● **Testo fornito**:
--------------------------------

# Installazione senza buon fine. HELP

## nikolis

Ciao ragazzi, ho cercato di installare gentoo 1,4 ma non ci sono riuscito perciò chiedo una mano da voi.

Allora ho scaricato la versione per PIV GRP. Faccio partire il cd e "mi aspetta" subito dopo la scansione che fa per i componenti, comunque non trova la mia SB Audigy e la scheda di rete realtek, dopo resta in attesa dei miei comandi me ma non so quale è il prossimo passo   :Embarassed:  , ho scaricato la guida ma ho difficoltà. Cosa devo fare    :Confused: 

----------

## codadilupo

 *nikolis wrote:*   

> ma non so quale è il prossimo passo   , ho scaricato la guida ma ho difficoltà. Cosa devo fare   

 

seguire la guida  :Wink: 

A parte gli scherzi... qual'e' il problema ? Cerca di essere un po' piu' preciso, se non nella spiegazione delle difficolta, lameno in qual'e' la tua situazione id partenza (processore, hd, partizioni, OS già installati etc...) se no' non riusciremo proprio a darti una mano.

--------------------------------

● **Dati forniti**:
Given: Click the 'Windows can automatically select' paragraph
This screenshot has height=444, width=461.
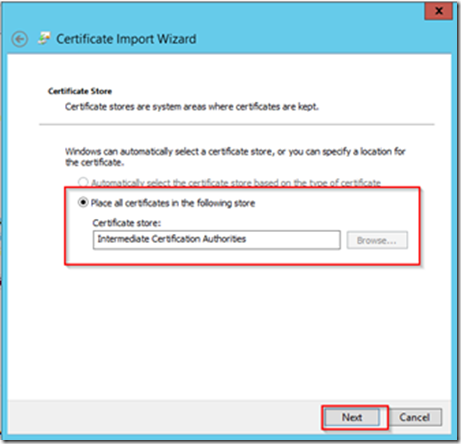Looking at the screenshot, I should pyautogui.click(x=235, y=157).
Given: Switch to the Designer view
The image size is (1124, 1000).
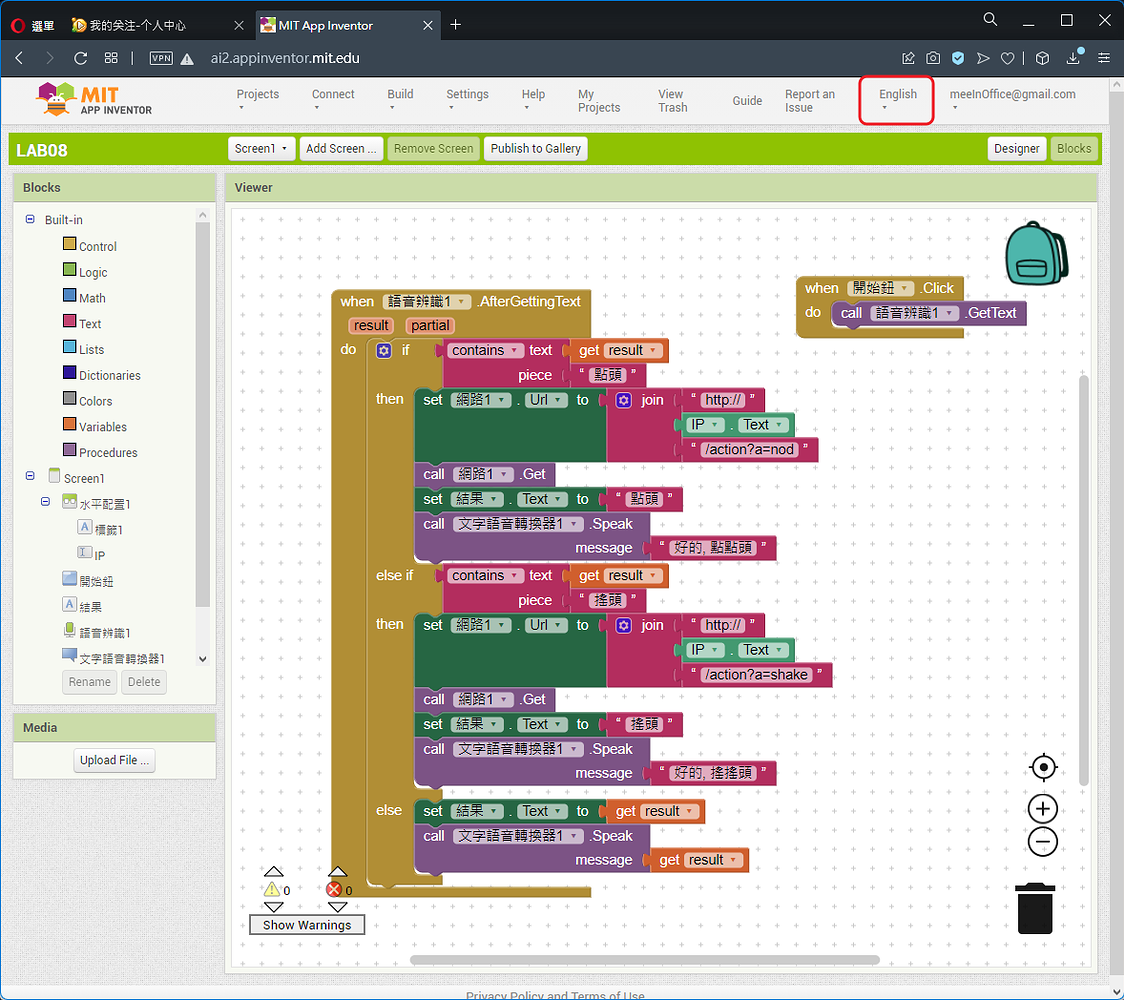Looking at the screenshot, I should click(1017, 148).
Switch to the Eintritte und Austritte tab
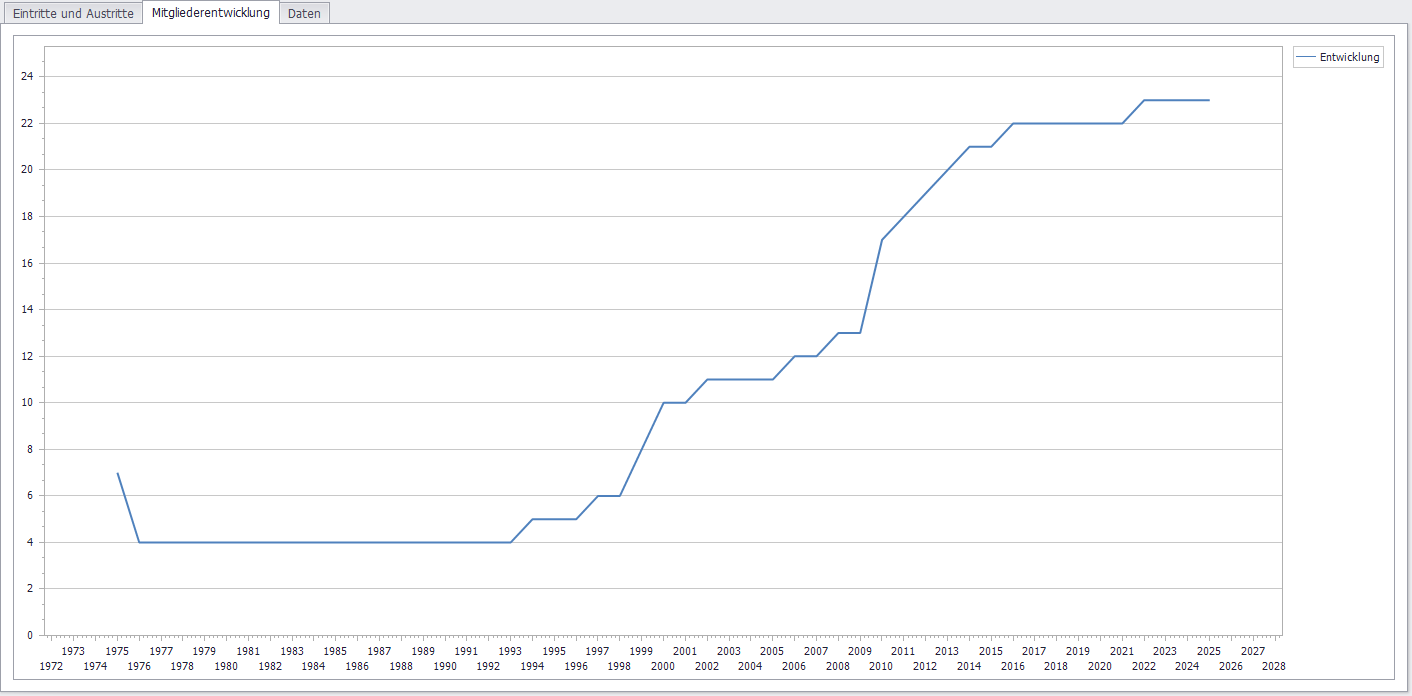This screenshot has width=1412, height=696. (x=73, y=14)
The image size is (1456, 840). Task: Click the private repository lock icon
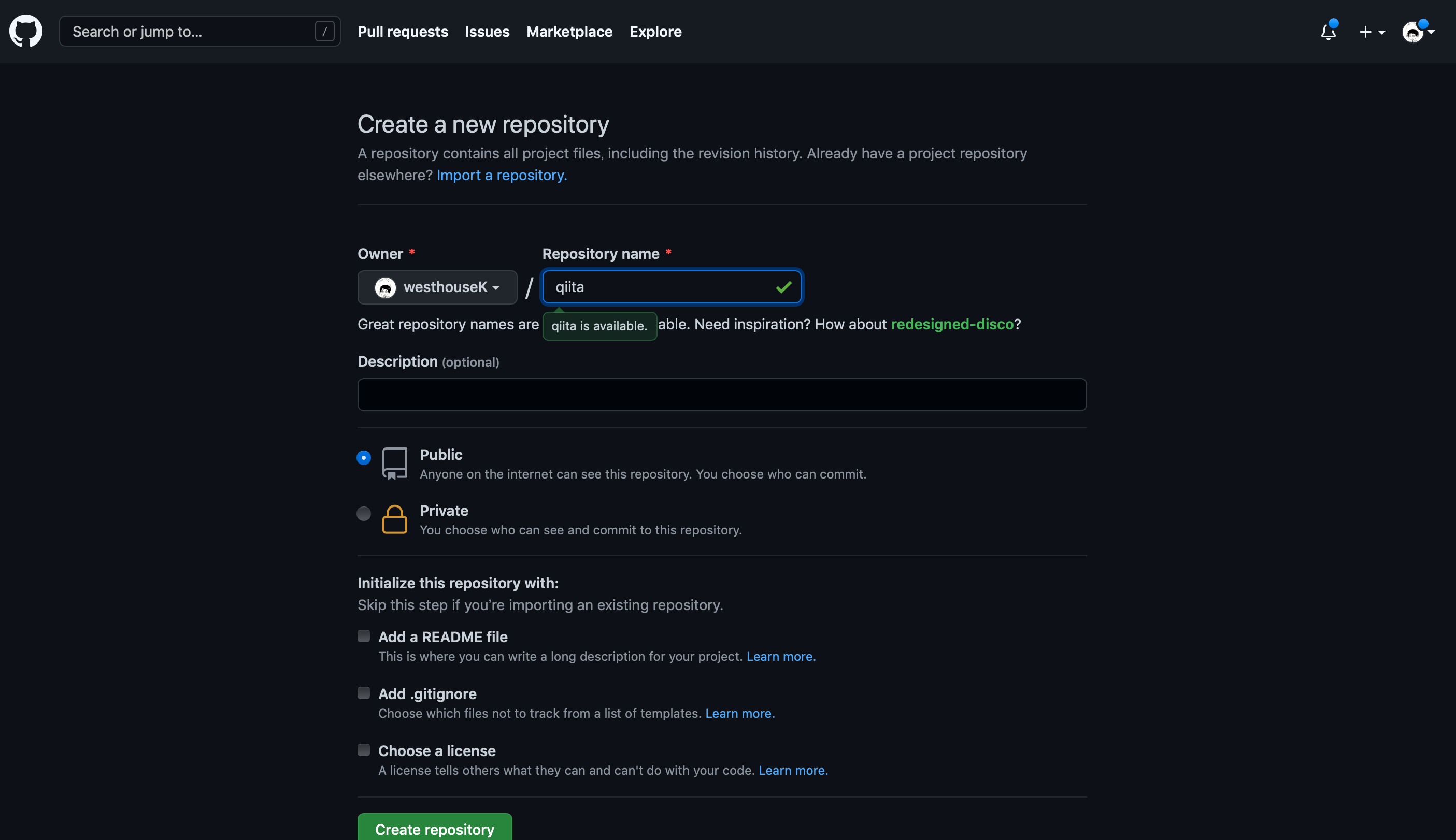(x=395, y=519)
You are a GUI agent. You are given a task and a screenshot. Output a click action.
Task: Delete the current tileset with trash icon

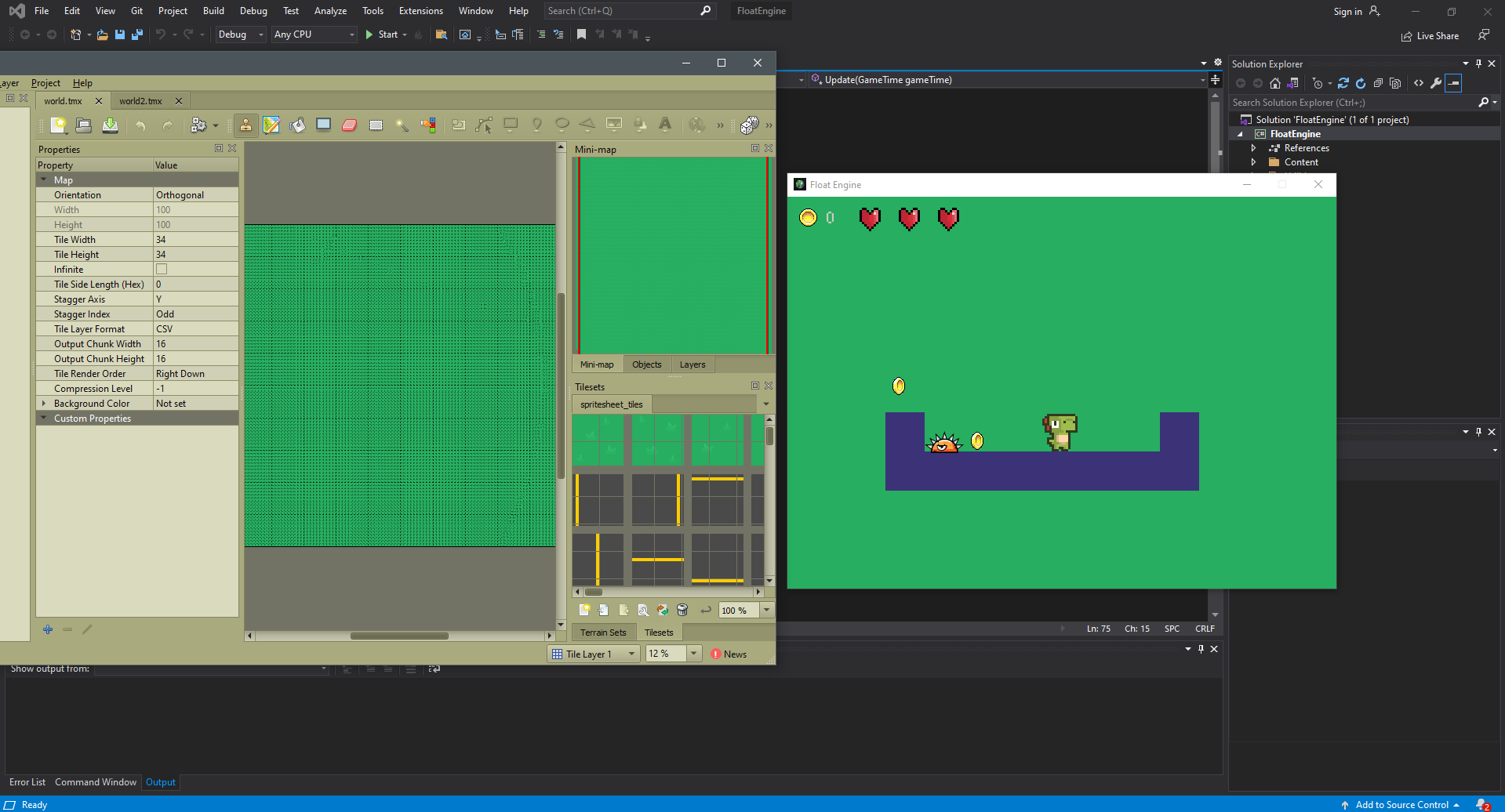pyautogui.click(x=682, y=610)
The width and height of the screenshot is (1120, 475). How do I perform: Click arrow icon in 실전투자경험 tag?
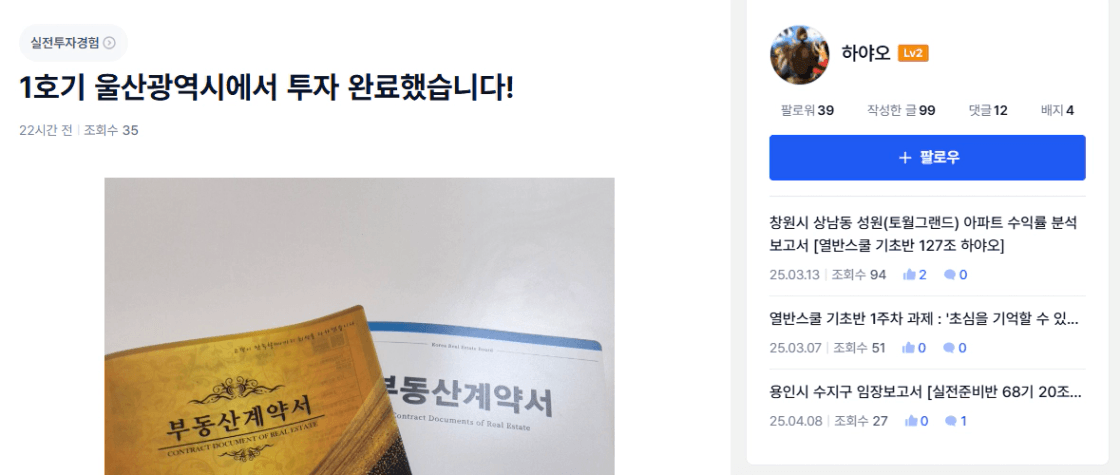click(109, 43)
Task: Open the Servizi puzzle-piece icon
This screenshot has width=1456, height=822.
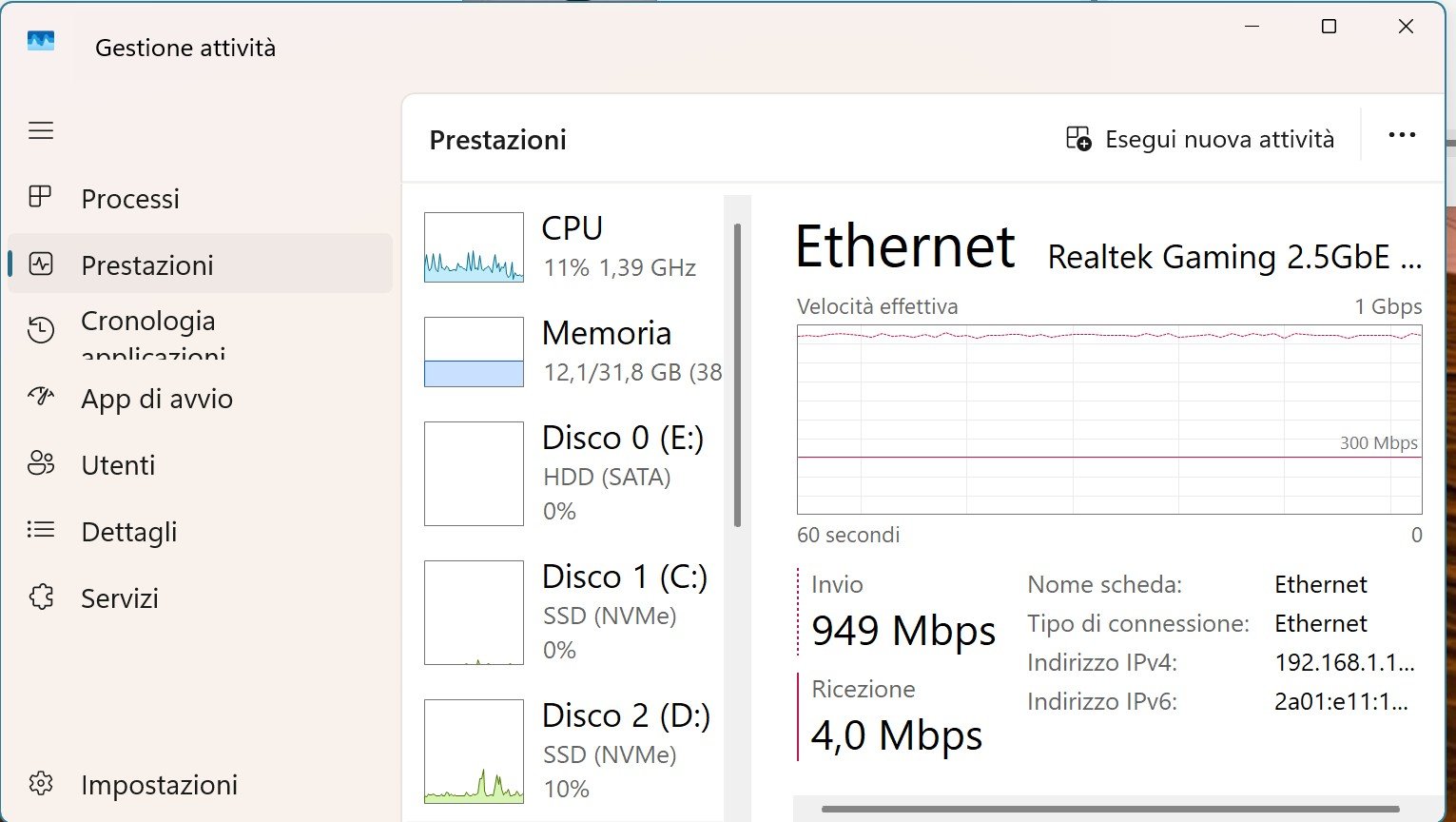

--------------------------------

● **Operazioni da svolgere**:
1) Rispondi alle domande seguenti in base alla discussione sull'installazione di Gentoo:
(a) Quale versione ha scaricato nikolis?
(b) Quali componenti non vengono trovati durante la scansione?
(c) Quali informazioni sulla situazione di partenza chiede codadilupo?
2) Indica se ciascuna affermazione concorda con la discussione sull'installazione di Gentoo, citando le parole decisive:
(a) nikolis non ha scaricato la guida.
(b) La scheda di rete realtek viene rilevata dalla scansione.
(c) codadilupo chiede a nikolis di essere più preciso.
3) Restituisci senza modifiche il brano della discussione sull'installazione di Gentoo che comincia dalle parole "A parte gli" e si ferma dopo "darti una mano.".

● **Risultati delle operazioni**:
1)
(a) La versione per PIV GRP.
(b) La SB Audigy e la scheda di rete realtek.
(c) Processore, hd, partizioni e OS già installati.

2)
(a) No: "ho scaricato la guida ma ho difficoltà"
(b) No: "non trova la mia SB Audigy e la scheda di rete realtek"
(c) Sì: "Cerca di essere un po' piu' preciso"

3)
A parte gli scherzi... qual'e' il problema ? Cerca di essere un po' piu' preciso, se non nella spiegazione delle difficolta, lameno in qual'e' la tua situazione id partenza (processore, hd, partizioni, OS già installati etc...) se no' non riusciremo proprio a darti una mano.